Even more preposterous, it that landlords expect tenants to earn at least 40 times the monthly rent. That means that to snag a $3,100 one-bedroom bachelor pad, a graduating senior would need to make $124,000 in annual salary. Landlords allow recent graduates to co-sign with a ‘guarantor’, ie: mom and pops. But that guarantor must present proof of a good credit rating, including bank stubs, tax returns and other private records that a parent might not want to fax over.

The article really hit home the idea that Princeton students are living in a vicious circle. No matter how much we try to break free of the well-trod paths to consulting and investment banking, we live in a world of financial constraints that necessitate a great salary if we aim to be independent professionals. Or, at least, independent professionals living in New York or Boston. Maybe it’s time to expand our horizons.

For the full New York Times article, see


Anonymous said...

As an alum married to another alum, both of whom work in finance, I can tell you that this article is full of shit.

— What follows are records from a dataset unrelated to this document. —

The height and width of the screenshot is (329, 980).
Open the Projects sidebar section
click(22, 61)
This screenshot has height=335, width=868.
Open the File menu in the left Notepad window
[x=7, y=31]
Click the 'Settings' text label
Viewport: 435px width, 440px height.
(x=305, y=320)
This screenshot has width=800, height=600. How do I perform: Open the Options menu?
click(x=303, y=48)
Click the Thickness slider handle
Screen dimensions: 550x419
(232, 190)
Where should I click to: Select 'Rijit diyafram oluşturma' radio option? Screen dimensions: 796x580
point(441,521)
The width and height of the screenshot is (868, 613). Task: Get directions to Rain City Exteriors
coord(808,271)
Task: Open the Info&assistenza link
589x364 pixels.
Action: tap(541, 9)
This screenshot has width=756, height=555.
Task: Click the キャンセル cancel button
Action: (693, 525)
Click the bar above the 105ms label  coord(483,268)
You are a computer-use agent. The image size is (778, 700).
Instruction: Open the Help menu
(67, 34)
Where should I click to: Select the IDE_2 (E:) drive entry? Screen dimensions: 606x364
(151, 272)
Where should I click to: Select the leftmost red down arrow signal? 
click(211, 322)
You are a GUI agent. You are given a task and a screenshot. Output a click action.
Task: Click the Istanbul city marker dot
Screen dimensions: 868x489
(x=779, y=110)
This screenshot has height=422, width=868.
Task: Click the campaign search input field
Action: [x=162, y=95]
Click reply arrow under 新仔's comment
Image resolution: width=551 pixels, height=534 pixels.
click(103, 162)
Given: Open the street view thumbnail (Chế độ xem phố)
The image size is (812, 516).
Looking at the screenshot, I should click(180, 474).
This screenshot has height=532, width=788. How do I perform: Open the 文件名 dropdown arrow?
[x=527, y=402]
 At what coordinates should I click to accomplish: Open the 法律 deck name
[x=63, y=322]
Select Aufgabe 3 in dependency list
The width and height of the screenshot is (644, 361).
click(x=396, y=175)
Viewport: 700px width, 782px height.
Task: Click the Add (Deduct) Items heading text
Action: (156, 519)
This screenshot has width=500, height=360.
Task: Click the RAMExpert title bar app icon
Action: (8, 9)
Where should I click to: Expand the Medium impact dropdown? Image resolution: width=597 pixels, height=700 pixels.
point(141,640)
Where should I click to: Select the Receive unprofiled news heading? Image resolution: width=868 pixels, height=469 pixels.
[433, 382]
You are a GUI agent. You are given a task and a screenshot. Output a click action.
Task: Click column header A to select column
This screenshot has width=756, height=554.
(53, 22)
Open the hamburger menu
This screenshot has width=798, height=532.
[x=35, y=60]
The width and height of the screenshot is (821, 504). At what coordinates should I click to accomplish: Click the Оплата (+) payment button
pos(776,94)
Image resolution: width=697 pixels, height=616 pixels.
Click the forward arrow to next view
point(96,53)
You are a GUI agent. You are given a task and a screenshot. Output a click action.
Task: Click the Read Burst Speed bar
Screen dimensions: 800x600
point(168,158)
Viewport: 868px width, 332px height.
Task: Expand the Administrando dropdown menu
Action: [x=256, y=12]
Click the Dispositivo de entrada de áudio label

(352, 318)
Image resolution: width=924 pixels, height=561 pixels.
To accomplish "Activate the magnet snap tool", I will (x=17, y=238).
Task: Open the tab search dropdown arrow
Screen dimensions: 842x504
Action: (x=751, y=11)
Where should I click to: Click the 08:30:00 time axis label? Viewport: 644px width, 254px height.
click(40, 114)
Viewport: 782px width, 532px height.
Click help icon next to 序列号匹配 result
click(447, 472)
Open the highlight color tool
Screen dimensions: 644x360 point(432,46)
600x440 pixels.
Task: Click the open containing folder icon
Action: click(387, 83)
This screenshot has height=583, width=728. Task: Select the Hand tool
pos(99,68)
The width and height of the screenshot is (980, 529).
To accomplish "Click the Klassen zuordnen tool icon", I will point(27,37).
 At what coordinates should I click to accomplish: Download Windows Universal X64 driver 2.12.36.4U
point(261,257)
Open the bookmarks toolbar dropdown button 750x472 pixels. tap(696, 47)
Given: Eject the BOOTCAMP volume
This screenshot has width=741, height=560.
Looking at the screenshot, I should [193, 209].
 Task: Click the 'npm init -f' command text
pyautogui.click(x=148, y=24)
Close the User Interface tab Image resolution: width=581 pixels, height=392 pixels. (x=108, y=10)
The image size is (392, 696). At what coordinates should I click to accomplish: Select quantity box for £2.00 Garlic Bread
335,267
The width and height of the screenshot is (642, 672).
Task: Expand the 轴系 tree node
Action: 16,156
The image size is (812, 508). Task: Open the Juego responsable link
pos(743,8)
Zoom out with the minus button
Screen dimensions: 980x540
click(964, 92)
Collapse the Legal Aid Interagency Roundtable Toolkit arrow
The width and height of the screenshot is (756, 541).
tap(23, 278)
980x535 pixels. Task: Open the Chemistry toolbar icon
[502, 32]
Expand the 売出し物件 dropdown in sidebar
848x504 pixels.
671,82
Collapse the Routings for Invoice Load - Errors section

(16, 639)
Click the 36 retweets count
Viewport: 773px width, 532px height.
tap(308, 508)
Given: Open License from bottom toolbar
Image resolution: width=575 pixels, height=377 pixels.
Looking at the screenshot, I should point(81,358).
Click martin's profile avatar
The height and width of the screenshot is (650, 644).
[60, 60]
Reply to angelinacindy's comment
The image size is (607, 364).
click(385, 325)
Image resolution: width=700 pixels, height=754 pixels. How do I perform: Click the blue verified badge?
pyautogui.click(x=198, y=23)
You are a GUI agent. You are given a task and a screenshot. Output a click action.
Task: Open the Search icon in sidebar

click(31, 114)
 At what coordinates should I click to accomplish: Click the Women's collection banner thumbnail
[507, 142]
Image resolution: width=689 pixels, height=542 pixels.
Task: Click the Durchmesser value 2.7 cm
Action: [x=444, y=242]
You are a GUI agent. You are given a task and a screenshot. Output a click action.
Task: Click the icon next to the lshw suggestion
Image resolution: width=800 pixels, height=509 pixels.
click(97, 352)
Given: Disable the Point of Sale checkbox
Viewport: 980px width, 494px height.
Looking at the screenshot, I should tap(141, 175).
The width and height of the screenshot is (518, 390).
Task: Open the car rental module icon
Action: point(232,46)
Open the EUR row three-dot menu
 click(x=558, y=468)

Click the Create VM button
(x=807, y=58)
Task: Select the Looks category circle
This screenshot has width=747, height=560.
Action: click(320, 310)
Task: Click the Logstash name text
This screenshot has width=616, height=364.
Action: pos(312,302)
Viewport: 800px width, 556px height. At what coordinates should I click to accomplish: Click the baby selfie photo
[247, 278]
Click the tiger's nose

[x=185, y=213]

If you want a beautiful doorman apartment in a great location, and want a broker to find it for you, it will cost you whatever ridiculous amount of money this article states. If you are willing to live a little further away, go without the doorman, do a little legwork, or make other minor compromises, you can easily find a 2-person apartment for less than 2200.

Anonymous said...

By this reasoning, would an article about how expensive caviar is in midtown be "full of sXXt" for not mentioning that fresh chicken eggs can be had for pennies from a farmer's market in Greenpoint?

I don't think you can call a price "ridiculous" just because you don't want to pay for things like location and a doorman. Instead, you should thank your lucky stars that you can stand minor compromises and legwork.

The article is accurate for what it claims to give prices for.

Anonymous said...

The post is disingenuous at best and more likely representative of the worst attitudes of entitlement. Yes nice apartments in NYC can be very expensive. So what? No one is entitled to them. If you care so much about your material circumstances, become an investment banker. If you don't, then deal with the fact that you won't be able to afford all the great stuff that wealthy professionals can. The poster is fortunate to have the opportunity to make that choice at all, and shouldn't complain because she can't have her cake and eat it too.

Boggled '06 said...

As always, the average Princeton student's sense of entitlement boggles my mind. Maybe they should add this to ECO100 (which I'm told 80% of all Princeton students take): you can't expect someone to hand your dreams to you on a silver platter.

Can't afford that apartment now? Get a job, live in the 'burbs for a while (commuting into the city if need be), and when you can afford to do so, move to the City.